Marketing guru Scott Galloway ran some numbers on Amazon's taxpaying earlier this month and had this to say:
The most disturbing stat in business?
Since 2008 Walmart has paid $64B in corporate income tax, while Amazon has paid $1.4B. This is despite the fact that, in the last 24 months, Amazon has added the value of Walmart to its market cap.
Amazon's corporate income tax bill is so small, though, because its corporate income (aka profit) is so small. Wal-Mart's pretax income since 2008 has totaled $209 billion, Amazon's less than $11 billion. So while Amazon's rise to fifth-biggest market cap in the world on the strength of such small earnings is a fascinating and perhaps disturbing phenomenon, it doesn't necessarily signal a problem with our system of corporate taxation.

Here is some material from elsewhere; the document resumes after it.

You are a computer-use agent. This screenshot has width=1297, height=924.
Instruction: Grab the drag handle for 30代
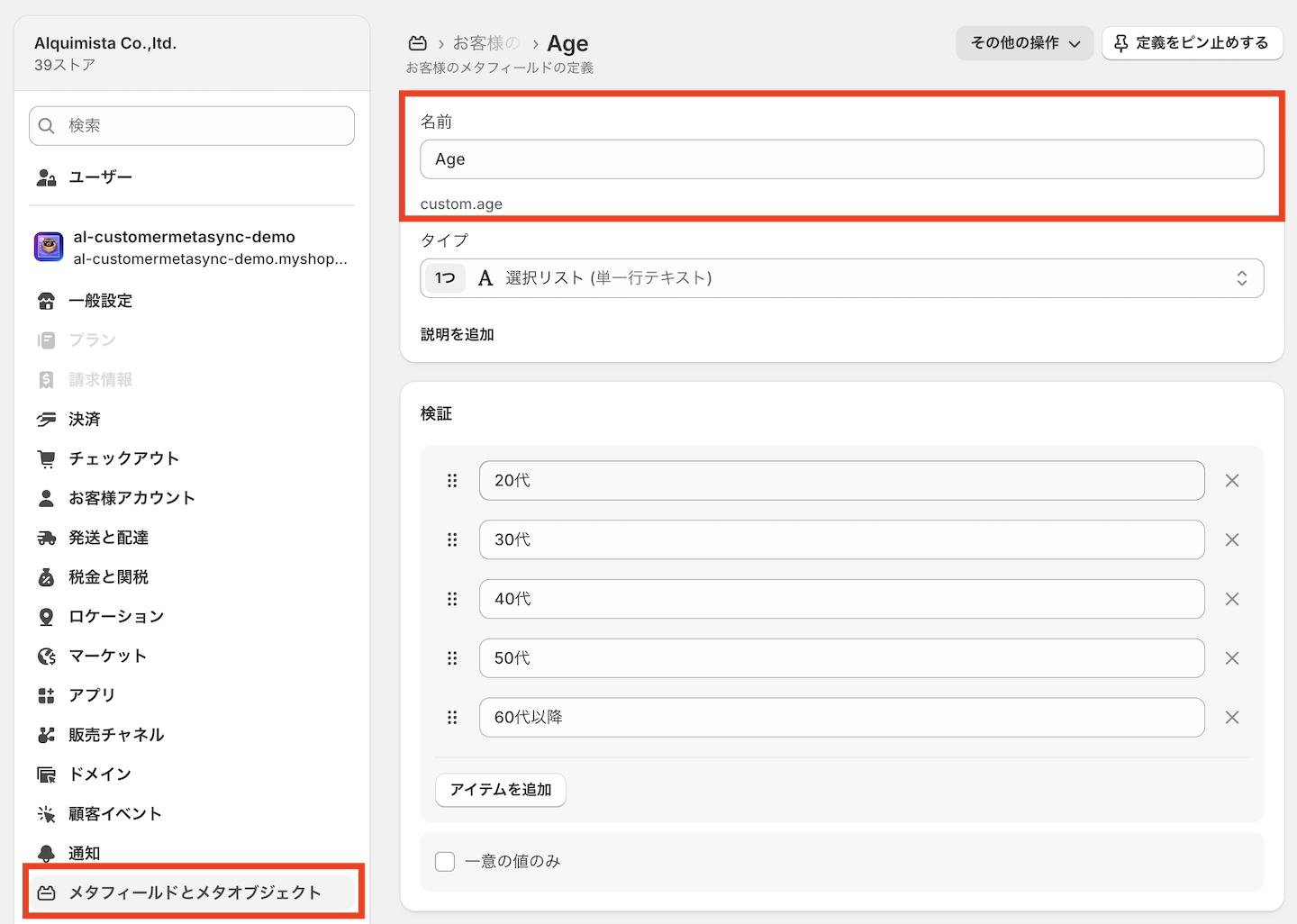pyautogui.click(x=452, y=540)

Other disparities in tax burdens might signal problems, though. So here are those top-20 taxpayers, ranked by their effective tax rates, which I calculated over three years because one-year rates can sometimes be pretty anomalous:
The prominent U.S. corporations facing low effective tax rates share some key characteristics. General Motors' super-teeny-weeny tax rate is a unique product of the government bailout that rescued it in 2009 -- its total reported income tax expense since then is negative $33.6 billion. Most of the other low-rate corporations are either in technology or pharmaceuticals. These companies tend to have lots of overseas earnings, which lowers the effective rate because, as noted, the U.S. statutory corporate rate is among the highest in the world. Their businesses also tend to be built around intangible assets, which can be moved around the world to the lowest-tax jurisdictions at the stroke of a pen.
The corporations that face high tax rates, on the other hand, tend to have U.S.-focused businesses and more reliance on the tangible. They have far less ability to shift operations to where the taxes are lower.